▶ [Task] Transcribe only the lines in the data below falling between the line with "The height and width of the screenshot is (761, 1175)." and the line with "The height and width of the screenshot is (665, 800).", including those two lines, and leave out any picture.

(Pixel coordinate grounding data)
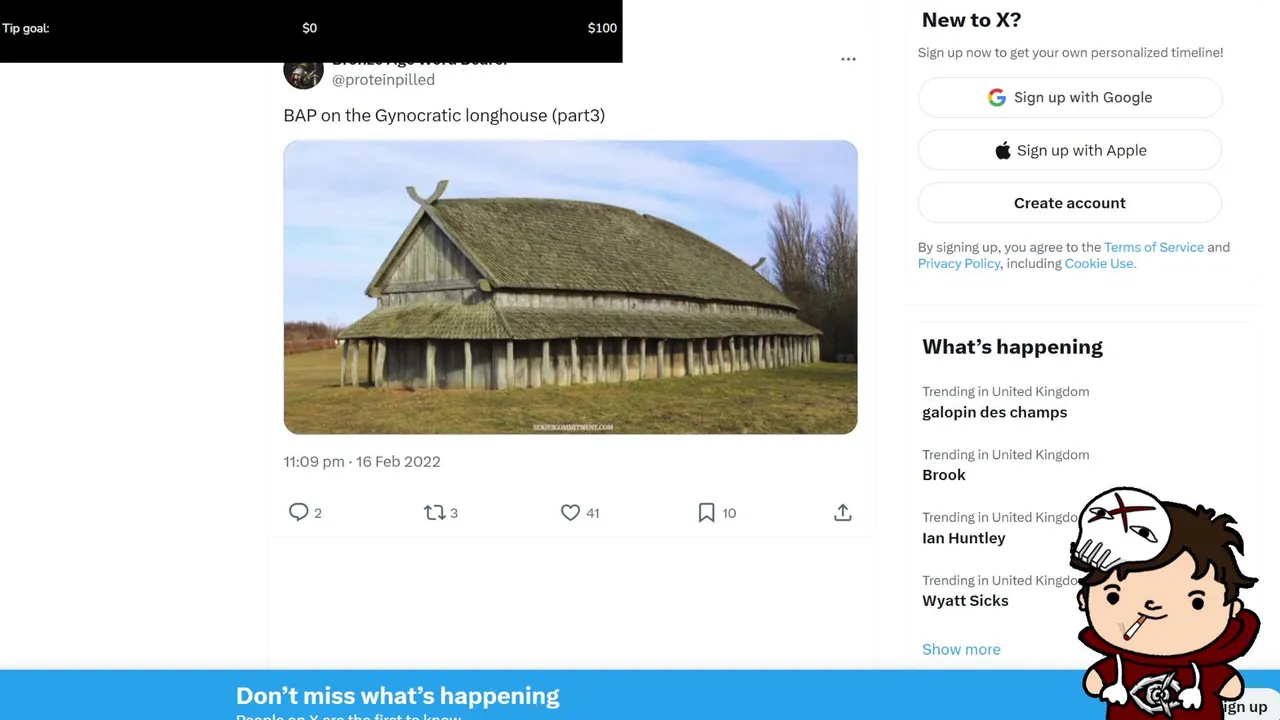Click the @proteinpilled handle
The width and height of the screenshot is (1280, 720).
383,79
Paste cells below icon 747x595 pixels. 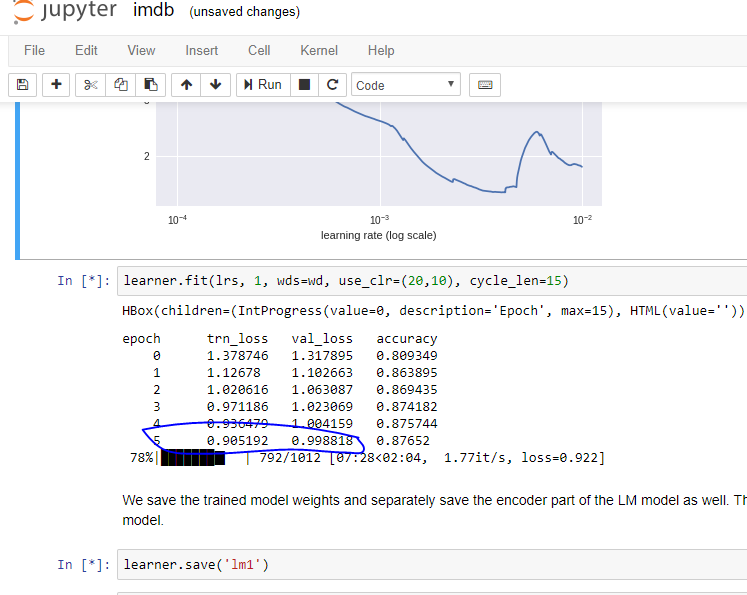pos(150,85)
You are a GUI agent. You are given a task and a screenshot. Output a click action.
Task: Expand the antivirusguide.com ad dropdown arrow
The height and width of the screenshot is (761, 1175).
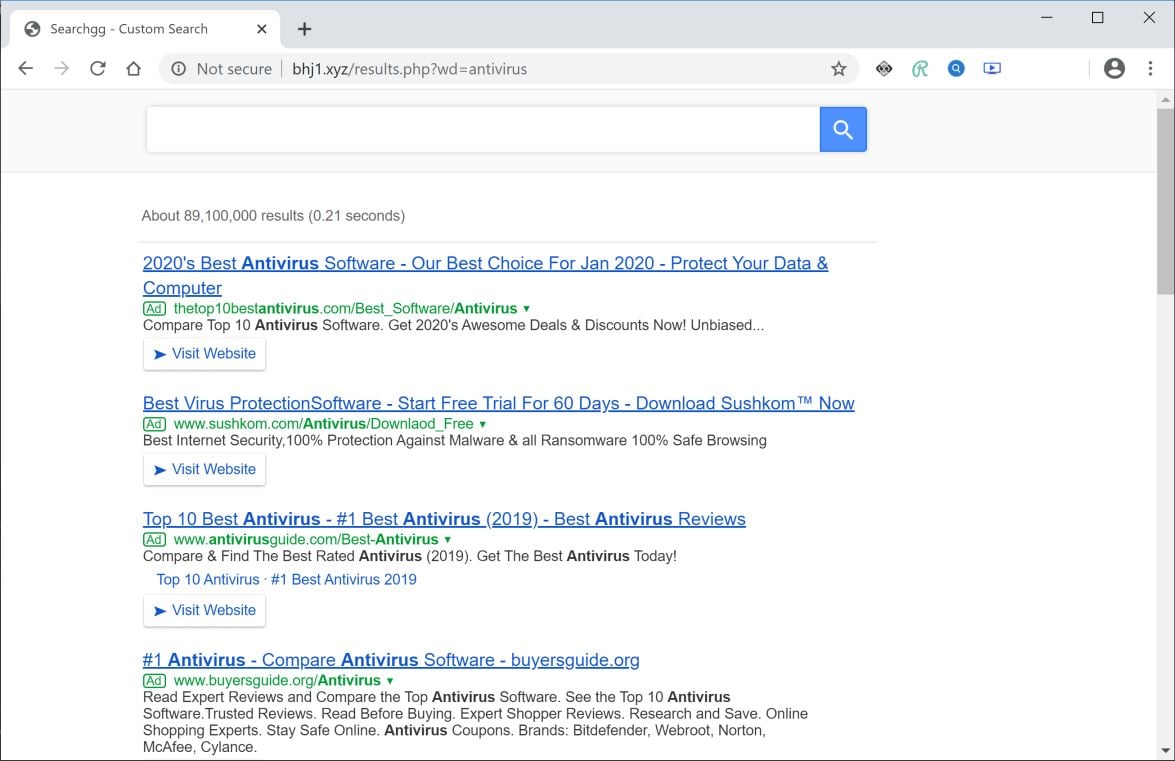[x=448, y=540]

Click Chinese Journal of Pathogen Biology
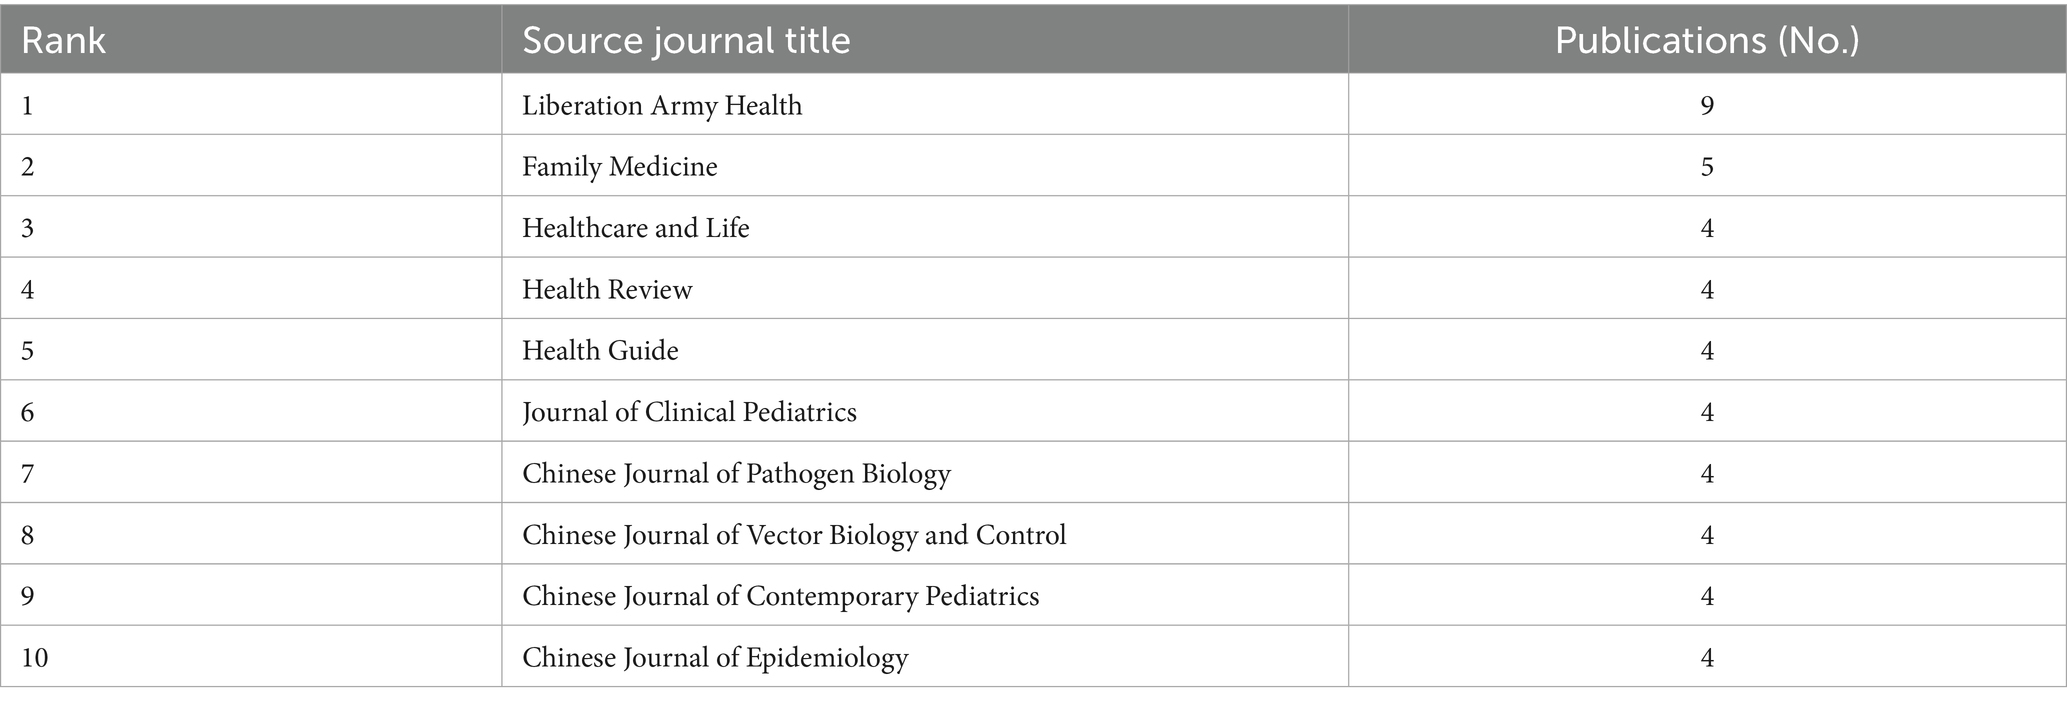pyautogui.click(x=736, y=473)
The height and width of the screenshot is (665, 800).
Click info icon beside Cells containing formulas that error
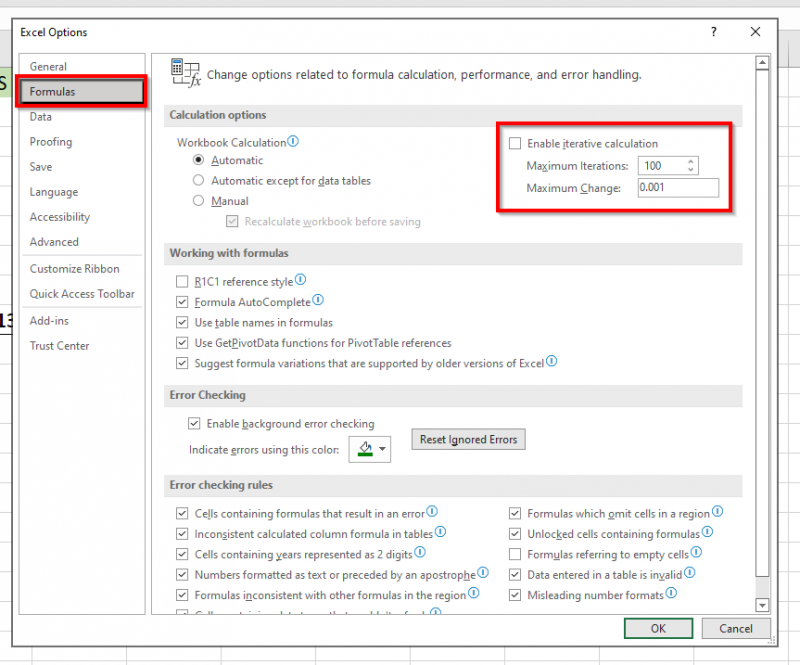tap(431, 511)
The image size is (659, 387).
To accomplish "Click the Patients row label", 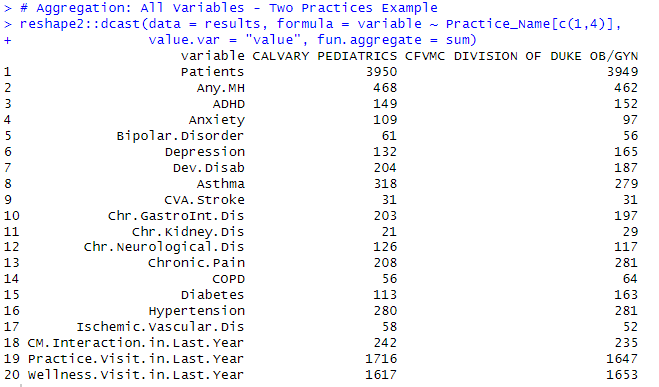I will tap(213, 72).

▶ [Answer to this exercise]
The height and width of the screenshot is (761, 1175).
[x=448, y=540]

Click Chinese Journal of Pathogen Biology
pyautogui.click(x=736, y=473)
The height and width of the screenshot is (665, 800).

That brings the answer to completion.